• _TEXT_:
Posted on June 25, 2015
The Very Busy Spider.
All About Arthur (An Absolutely Absurd Ape).
Eric Carle wrote and illustrated all of those books, and many, many more, and he illustrated a whole lot of books that he didn't write.
Carle was born on this date in 1929, in New York, to parents who had come to America from Germany. His mom was so homesick for Germany, the family returned to that nation in or around 1935, when little Eric was just six years old.
Do you know what was happening in Germany in 1935?
Adolph Hitler was the ruler. The nation was rearming, in violation of the treaty that had ended World War I. The Nuremberg Laws were passed, causing discrimination toward Jewish people. The Nazi flag – with the swastika – was made the German national flag.
It was a bad time to move to Germany, and it was about to get bad for the Carle family.

• _MATERIAL PROVIDED_:
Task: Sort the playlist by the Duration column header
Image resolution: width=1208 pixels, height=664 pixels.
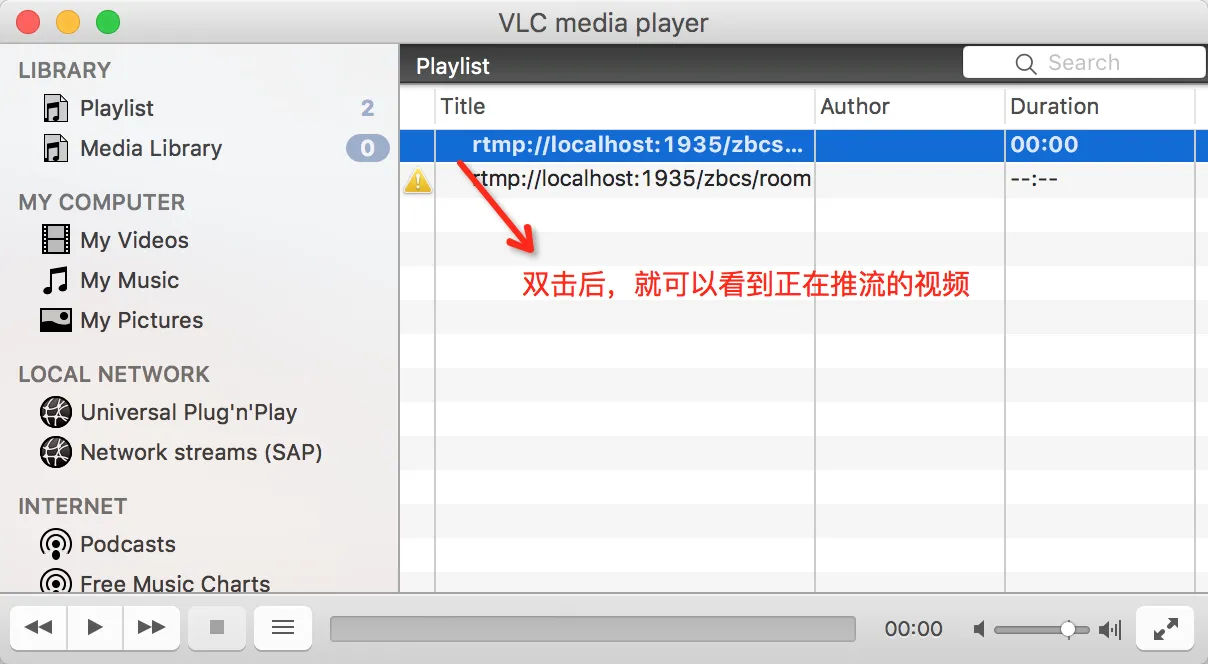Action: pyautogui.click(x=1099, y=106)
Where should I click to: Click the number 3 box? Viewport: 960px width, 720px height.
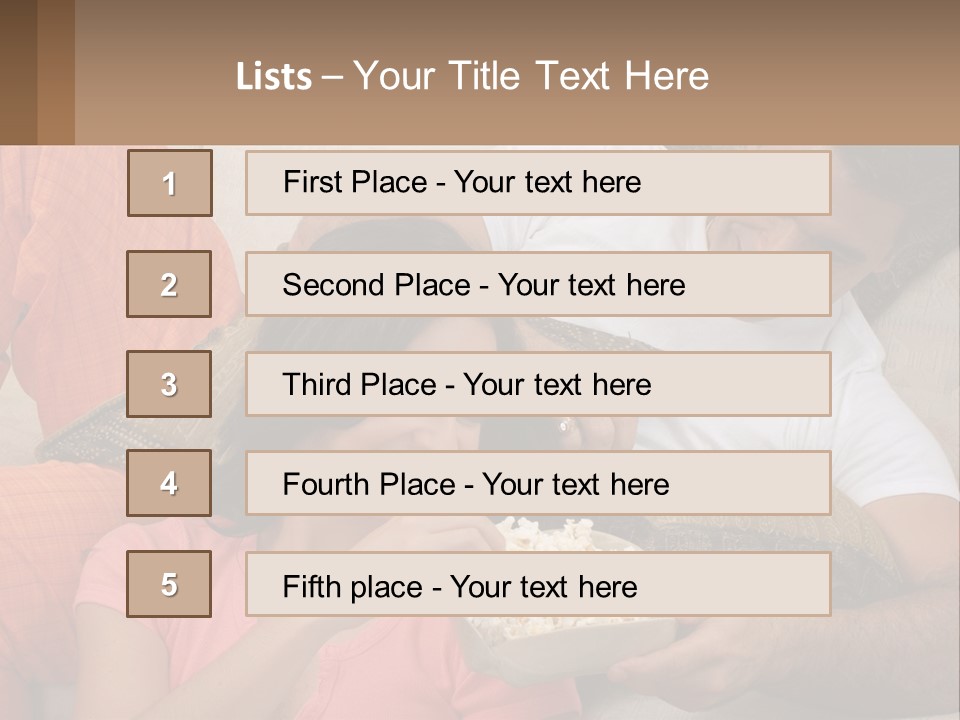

• _JOB A_: According to the Eric Carle post, how old was Eric Carle when his family moved back to Germany?
• _JOB B_: Carry the Eric Carle post forward from where it ends.

• _RESULT A_: He was six years old.

• _RESULT B_:
Eric Carle's dad was soon drafted into the German army. He lived through the entire war, but when Germany lost the war, he was taken prisoner by the forces of the Soviet Union. Two years later, Eric's father was finally able to go home to Germany and his father. He was sick, semi-starved, and weighed only 85 pounds.
Eric Carle himself was forced to take part in World War II, also. The German government made boy ages 15 and older dig trenches, so for a year or two, he had to dig trenches every day with other teens and with Russian prisoners. He saw people being killed just a few feet away. When he was finally able to go home, his house was the only one still standing in his neighborhood – but the roof, windows, and doors were all gone.
That is an example of really bad timing, but Eric Carle remembered America, and he missed it and wanted to return there someday. Finally, in 1952, age 23, Eric Carle arrived in New York City with only $40. But he was able to get a job as a graphic designer for The New York Times! He was drafted into the U.S. Navy for a few years – he was stationed in German! – but when he was released from that stint, he went back to NYC to work with art and publishing.
It was educator/author Bill Martin, Jr., who noticed Carle's artwork and lured him to illustrate a book he was writing. And from there, Carle never looked back. He started a museum of picture book art, and he has won many awards, and he loves what he does!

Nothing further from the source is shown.